**WORK TO COMPLETE**
Rewrite the records from the start through the line containing "Action: 1184,100", changing "dropdown" to "menu" and keeping everything else the same.

★ ★ ★ ★ ★

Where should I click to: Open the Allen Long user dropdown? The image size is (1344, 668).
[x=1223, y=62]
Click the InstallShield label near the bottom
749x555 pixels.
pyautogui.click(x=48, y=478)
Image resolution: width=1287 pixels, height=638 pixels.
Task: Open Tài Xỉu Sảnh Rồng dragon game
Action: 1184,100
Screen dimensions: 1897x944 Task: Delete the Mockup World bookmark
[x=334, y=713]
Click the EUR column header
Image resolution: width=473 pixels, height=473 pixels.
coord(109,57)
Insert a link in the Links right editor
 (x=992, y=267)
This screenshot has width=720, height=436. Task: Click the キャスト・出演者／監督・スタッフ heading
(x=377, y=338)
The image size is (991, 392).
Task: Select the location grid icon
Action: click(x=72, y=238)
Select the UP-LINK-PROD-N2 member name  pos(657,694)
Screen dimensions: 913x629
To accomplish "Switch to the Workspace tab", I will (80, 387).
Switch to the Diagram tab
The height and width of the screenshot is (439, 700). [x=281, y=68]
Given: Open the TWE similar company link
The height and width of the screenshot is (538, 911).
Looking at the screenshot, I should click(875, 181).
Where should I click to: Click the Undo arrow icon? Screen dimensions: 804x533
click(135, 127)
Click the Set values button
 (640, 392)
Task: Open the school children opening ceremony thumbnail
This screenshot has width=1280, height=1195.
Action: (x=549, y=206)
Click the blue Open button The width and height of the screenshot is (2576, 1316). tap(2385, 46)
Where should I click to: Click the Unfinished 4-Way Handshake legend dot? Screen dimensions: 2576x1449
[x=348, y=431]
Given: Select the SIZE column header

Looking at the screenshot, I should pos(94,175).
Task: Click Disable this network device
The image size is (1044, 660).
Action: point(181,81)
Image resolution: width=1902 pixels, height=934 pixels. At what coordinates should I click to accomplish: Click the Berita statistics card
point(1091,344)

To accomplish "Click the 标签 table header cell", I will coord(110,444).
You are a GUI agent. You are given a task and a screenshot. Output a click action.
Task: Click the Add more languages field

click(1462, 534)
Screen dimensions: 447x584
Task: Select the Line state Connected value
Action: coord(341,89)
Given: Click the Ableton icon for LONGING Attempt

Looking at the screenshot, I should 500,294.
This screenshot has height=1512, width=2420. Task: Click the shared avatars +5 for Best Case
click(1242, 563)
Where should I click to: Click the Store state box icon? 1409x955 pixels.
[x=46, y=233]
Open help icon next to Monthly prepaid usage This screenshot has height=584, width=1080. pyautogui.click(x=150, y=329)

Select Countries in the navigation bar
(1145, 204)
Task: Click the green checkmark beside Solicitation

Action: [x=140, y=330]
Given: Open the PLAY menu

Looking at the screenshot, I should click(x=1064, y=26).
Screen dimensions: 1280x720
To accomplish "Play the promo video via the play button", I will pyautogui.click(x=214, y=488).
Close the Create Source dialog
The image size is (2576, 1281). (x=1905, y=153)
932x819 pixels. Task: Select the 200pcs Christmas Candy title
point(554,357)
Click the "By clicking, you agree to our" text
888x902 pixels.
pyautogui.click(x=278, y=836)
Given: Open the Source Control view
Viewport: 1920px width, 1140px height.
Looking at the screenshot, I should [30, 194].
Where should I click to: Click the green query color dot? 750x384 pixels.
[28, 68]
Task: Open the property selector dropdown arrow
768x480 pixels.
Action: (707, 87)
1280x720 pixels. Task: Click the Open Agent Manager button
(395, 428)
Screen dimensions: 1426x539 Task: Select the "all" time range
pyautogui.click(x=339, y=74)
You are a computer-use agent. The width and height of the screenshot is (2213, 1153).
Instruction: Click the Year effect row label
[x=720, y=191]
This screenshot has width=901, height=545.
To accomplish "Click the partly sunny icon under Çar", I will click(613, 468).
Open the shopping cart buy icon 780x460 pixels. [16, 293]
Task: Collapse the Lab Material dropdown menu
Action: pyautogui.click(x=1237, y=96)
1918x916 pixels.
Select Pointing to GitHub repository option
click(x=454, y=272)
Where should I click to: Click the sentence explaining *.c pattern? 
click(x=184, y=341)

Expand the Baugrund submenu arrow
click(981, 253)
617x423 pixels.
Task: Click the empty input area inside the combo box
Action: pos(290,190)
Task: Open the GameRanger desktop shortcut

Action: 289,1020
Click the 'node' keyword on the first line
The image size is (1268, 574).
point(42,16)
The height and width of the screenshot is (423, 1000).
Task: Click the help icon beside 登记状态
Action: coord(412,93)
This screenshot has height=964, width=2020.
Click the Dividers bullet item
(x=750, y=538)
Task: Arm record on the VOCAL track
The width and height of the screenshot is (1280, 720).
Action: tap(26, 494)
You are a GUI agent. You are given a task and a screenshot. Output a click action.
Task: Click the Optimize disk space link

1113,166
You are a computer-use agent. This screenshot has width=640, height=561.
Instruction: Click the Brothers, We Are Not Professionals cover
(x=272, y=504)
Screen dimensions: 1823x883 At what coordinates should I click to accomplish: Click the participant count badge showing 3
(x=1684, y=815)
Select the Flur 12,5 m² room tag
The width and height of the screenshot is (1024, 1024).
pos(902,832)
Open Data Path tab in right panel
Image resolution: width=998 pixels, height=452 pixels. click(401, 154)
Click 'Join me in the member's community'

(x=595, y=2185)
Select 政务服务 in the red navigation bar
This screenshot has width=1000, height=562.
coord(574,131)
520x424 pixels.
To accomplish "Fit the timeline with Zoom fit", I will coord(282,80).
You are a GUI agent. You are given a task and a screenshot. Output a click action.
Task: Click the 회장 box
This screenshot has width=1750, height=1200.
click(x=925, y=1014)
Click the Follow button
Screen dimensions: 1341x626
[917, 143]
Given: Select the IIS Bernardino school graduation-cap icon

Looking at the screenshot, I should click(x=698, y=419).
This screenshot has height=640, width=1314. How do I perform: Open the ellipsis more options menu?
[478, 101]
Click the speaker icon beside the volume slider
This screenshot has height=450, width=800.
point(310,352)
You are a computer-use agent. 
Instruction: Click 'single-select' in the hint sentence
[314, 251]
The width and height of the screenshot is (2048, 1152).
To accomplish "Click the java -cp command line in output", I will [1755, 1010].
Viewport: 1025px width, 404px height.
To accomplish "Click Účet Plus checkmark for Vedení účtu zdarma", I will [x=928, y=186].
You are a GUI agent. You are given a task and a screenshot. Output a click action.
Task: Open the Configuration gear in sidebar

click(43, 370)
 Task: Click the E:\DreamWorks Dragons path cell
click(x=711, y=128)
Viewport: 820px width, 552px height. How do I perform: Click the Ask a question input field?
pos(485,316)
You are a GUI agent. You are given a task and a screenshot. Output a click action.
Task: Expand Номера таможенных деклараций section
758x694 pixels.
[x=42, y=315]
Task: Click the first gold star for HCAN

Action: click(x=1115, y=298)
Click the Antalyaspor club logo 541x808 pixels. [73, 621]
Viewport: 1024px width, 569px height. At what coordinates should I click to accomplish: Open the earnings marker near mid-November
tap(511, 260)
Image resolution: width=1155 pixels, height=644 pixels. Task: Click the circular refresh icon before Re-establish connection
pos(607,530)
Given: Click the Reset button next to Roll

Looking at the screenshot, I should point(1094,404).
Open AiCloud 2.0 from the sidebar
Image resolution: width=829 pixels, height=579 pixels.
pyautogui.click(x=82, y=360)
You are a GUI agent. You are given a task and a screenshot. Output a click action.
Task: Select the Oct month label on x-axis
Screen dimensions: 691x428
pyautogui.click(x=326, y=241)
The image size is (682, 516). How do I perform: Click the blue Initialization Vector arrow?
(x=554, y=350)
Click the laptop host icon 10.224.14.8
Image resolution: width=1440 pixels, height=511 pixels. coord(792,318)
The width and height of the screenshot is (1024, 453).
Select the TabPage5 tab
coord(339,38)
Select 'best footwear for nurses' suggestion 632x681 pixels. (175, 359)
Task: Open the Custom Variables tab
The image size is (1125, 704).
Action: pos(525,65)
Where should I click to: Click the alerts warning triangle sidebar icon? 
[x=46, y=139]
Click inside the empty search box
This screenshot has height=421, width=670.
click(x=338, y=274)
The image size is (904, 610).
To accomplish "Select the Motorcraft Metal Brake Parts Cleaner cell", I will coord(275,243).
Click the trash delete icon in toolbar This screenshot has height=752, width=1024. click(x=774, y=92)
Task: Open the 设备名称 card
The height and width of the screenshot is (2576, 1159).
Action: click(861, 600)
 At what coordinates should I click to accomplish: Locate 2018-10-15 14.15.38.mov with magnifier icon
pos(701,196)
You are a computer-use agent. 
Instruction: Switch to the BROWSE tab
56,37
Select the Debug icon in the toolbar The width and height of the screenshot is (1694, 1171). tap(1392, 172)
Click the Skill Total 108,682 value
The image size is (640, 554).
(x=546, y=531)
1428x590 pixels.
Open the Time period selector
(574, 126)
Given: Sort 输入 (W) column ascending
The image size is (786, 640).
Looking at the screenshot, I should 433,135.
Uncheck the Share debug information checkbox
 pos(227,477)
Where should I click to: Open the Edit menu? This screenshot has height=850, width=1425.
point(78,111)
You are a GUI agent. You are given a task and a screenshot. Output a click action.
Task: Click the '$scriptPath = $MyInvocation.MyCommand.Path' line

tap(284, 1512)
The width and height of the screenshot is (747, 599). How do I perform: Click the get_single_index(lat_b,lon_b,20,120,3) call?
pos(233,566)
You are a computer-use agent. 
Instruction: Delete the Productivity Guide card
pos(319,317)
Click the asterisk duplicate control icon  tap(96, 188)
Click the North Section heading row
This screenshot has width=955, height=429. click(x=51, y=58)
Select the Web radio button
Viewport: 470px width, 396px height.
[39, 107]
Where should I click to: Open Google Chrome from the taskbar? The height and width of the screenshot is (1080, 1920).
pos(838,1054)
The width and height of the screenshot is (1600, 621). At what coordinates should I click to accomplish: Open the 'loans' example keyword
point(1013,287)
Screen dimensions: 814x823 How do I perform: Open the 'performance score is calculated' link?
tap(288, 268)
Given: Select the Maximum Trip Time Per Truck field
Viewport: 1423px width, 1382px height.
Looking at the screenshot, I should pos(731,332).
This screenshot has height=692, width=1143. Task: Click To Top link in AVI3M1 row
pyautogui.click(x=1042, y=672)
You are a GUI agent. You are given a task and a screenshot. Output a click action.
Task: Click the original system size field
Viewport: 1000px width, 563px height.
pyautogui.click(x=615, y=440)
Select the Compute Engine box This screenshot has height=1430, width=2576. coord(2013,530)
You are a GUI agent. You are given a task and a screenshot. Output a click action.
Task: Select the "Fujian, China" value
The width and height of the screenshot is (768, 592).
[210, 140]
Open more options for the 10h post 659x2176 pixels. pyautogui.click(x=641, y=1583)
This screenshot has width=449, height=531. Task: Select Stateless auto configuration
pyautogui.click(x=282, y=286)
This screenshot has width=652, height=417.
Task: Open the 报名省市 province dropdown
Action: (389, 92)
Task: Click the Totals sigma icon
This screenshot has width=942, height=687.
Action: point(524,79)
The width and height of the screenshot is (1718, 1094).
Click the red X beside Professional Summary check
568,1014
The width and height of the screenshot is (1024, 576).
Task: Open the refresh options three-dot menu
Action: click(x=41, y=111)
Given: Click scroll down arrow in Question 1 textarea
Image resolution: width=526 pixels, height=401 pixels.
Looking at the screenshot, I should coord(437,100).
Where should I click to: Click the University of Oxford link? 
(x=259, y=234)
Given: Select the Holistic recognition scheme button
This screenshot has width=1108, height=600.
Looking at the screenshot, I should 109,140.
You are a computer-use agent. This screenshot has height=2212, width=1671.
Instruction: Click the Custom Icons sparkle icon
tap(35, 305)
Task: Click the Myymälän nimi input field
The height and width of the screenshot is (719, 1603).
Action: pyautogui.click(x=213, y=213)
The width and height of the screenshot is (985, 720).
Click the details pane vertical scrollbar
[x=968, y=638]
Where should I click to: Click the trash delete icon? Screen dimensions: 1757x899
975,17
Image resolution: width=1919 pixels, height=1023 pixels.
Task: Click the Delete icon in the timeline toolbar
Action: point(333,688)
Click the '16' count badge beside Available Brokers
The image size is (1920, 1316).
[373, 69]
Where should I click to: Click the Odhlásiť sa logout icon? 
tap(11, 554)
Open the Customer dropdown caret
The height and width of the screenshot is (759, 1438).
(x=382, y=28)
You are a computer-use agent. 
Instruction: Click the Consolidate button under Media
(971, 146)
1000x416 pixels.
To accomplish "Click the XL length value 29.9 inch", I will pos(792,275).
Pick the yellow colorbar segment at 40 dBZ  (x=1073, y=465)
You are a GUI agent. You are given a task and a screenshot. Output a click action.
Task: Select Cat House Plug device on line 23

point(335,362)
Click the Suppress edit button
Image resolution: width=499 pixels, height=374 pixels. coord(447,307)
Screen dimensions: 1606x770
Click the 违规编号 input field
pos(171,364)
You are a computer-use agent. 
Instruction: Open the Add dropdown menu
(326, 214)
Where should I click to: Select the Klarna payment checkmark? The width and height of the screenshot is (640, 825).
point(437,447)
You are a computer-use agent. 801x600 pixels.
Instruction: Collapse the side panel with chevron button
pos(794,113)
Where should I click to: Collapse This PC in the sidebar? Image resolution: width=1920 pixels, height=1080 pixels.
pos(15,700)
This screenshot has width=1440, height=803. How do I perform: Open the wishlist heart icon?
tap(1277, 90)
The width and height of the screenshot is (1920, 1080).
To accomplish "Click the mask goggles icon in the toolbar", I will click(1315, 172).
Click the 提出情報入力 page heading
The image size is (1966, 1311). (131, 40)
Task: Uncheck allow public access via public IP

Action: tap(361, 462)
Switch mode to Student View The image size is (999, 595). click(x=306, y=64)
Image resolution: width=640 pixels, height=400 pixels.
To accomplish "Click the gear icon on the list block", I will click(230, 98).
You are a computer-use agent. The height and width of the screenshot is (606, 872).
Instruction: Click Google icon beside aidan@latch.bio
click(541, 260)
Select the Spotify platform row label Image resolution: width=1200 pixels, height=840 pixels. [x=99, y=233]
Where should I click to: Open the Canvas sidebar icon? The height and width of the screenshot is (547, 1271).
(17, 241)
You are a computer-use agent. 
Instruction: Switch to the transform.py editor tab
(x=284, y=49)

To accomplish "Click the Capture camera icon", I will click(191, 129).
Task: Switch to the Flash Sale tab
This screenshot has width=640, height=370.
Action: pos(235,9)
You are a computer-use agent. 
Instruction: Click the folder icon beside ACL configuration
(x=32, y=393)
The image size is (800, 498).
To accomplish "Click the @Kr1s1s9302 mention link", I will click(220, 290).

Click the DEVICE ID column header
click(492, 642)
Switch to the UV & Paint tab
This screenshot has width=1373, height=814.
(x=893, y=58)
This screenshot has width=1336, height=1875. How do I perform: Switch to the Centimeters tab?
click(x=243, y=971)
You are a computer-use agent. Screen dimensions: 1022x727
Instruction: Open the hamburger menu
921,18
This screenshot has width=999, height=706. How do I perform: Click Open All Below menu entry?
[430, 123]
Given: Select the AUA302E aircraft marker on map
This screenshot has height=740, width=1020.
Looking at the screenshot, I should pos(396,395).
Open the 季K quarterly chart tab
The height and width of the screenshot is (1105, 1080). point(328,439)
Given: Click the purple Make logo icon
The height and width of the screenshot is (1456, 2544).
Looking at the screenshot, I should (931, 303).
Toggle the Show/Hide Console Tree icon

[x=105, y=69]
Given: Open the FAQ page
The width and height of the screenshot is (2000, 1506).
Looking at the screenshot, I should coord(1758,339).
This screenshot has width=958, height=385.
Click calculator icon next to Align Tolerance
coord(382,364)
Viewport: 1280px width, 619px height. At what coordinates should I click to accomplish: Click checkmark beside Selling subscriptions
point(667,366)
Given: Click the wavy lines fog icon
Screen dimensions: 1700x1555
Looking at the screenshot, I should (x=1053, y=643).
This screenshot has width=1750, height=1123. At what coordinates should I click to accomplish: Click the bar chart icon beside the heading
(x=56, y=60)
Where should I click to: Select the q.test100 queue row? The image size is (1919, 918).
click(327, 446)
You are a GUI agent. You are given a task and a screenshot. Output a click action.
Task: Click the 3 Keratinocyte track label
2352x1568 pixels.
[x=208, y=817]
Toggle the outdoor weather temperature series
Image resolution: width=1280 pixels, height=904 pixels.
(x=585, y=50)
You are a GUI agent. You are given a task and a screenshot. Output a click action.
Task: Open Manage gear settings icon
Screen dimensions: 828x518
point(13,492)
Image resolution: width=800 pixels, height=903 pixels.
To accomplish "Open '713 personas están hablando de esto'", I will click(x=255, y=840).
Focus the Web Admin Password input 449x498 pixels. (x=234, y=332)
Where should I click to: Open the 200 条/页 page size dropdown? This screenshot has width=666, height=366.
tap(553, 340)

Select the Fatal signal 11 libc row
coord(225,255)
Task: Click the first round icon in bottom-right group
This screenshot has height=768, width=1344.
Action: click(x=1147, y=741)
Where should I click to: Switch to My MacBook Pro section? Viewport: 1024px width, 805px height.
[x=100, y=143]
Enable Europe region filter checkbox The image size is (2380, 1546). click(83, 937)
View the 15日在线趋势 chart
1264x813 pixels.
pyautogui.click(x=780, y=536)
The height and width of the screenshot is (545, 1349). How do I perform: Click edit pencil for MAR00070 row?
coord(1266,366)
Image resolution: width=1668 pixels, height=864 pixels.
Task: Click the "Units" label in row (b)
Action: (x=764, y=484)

★ ★ ★ ★ ★

**COMPLETED EXERCISE**
Where should I click to: Open the Allen Long user menu? The image size is (1344, 668).
[x=1223, y=62]
Click the InstallShield label near the bottom
749x555 pixels.
pyautogui.click(x=48, y=478)
Image resolution: width=1287 pixels, height=638 pixels.
Task: Open Tài Xỉu Sảnh Rồng dragon game
Action: 1184,100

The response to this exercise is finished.